Looking Out To Sea

Cycling and camping at Knockengorroch festival

It all went according to plan. I took the train from Edinburgh to Glasgow Queen Street station, talking to a guy who was cycling up the west coast for a week. We discussed riding on the continent, the value of step-through frames when you get old enough that stepping over the saddle is difficult, and the easy nature of Rohloff internal hub gears.

From Queen Street I rode round the corner to Central Station and boarded the train to Ayr. I spoke to a woman wearing civvies but riding a skinny road bike. She had cleated cycling shoes to provide the interface: more roadie than casual on the feet. She soon realised she was on the wrong train and got off at the next station to return on the next available train.

I arrived at Ayr and found a Greggs to sell me two sausage rolls and a fudge donut for lunch. They were sold out of fudge donuts so I had to make do with chocolate, which I call “slumming it”. I set off straight away following the Bike Hub app which is absolutely terrible. The on-screen map isn’t very detailed. Your location on the map is marked with a small circle which means your own direction isn’t obvious. The map also doesn’t re-orient as you turn, so it quickly becomes useless at junctions — peering at the tiny writing for road names and hunting around for the related street signs makes for very frustrating progress. I switched to Google Maps before I left Ayr.

The A713 is a straightforward but unpleasant road from Ayr to Carlisle through the town of Dalmellington. The festival is a few miles beyond Dalmellington so I was mostly following the road signs. I stopped in a layby while the traffic got busy to eat my sausage rolls. I passed a few lone cyclists and a couple on a touring tandem. I was tempted by the Hollybush Inn at the top of a hill but it was still early in the day. I kept going.

I stopped later near the Scottish steam engine centre (or something) for my chocolate donut. The chocolate was quite runny but not bad. I didn’t visit the steam trains. I had set off behind schedule and wasted a lot of time trying to get out of Ayr so I had little time to waste on sightseeing.

I went up some narrow, winding roads between Dalmellington and the turn-off to the festival site. Most of the traffic at this point was quite good with the occasional scary idiot. Seeing police cordon tape and bits of wrecked cars (including the whole front bumper and registration number of a blue car) that had been flung ten metres off the road in some high-speed collision was quite sobering and more than a little alarming. It’s easy to feel very vulnerable in such a situation — because truly you are vulnerable.

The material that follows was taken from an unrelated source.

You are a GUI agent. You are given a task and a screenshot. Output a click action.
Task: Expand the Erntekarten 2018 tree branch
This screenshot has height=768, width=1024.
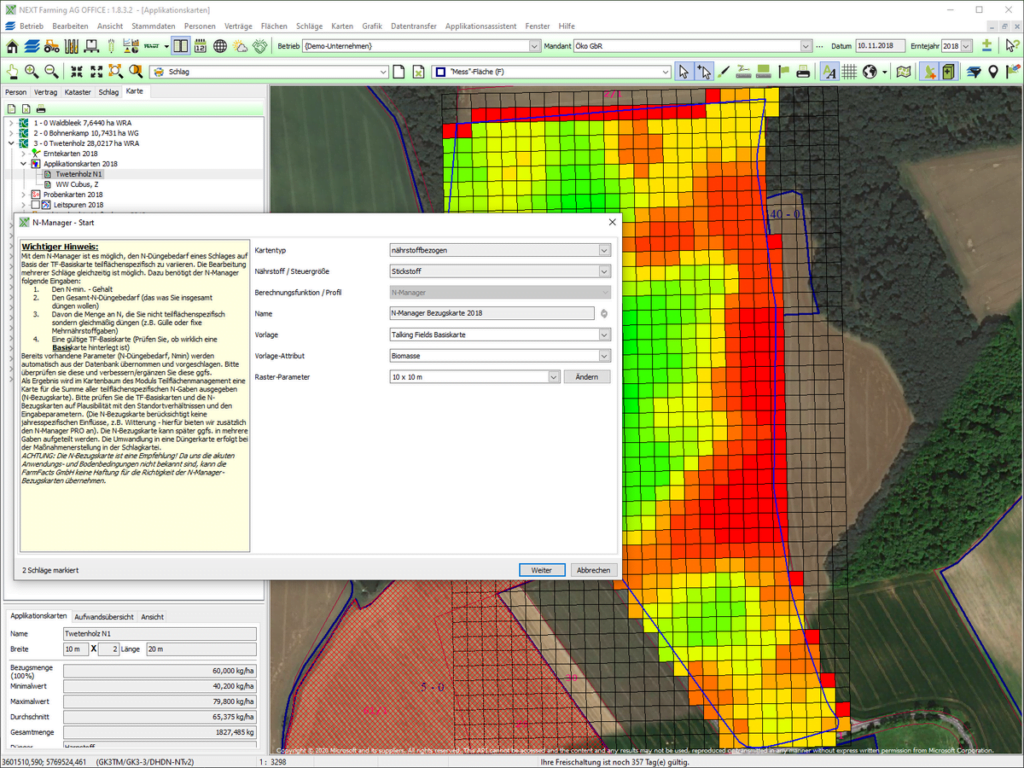coord(23,153)
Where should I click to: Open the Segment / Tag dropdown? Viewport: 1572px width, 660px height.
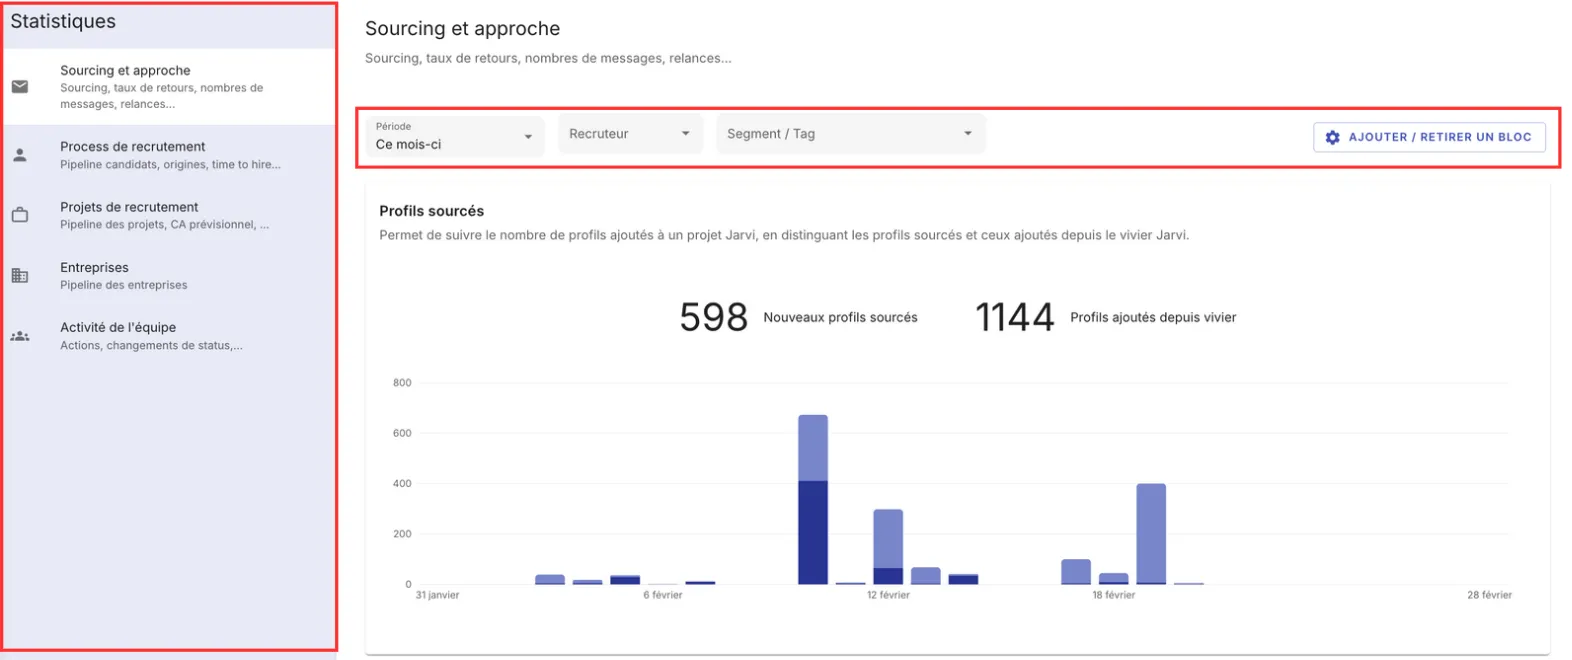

I reach the turn-off for Knockengorroch which was about half a mile of uphill followed by three miles of downhill. Exhilerating when you’ve been slogging for so long! I think I arrived at the area of grass that would be my pitch at about 5.30. It was getting colder so I’m glad I didn’t waste any time.

The festival went reasonably well though I suffered from poor wardrobe choice a lot of the time. Warmer clothes, including a better jacket, would have really cheered me up. On my last night I ended up wearing most of my cycling gear underneath my day clothes because it was so chilly.

On the return journey I left just before noon, forcing my way up the long downhill to the festival site and back onto the main road. My initial impression that the route had been quite uphill on the way seemed accurate: it was a lot more downhill on the return journey with some spots that were considerably faster to travel than my average. I think about 8mph had been my pace on the way out. I stopped for my lunch at the aforementioned Hollybush Inn on the way back but I would have made much better time otherwise.

In future I would try to travel by more obscure routes if possible, leaving more time where necessary. I would have better paper maps and a better plan to escape the big cities (well, escape Ayr). Ending up on dual carriageways and motorways is all too easy: nobody bothers signposting the slow roads with big signs!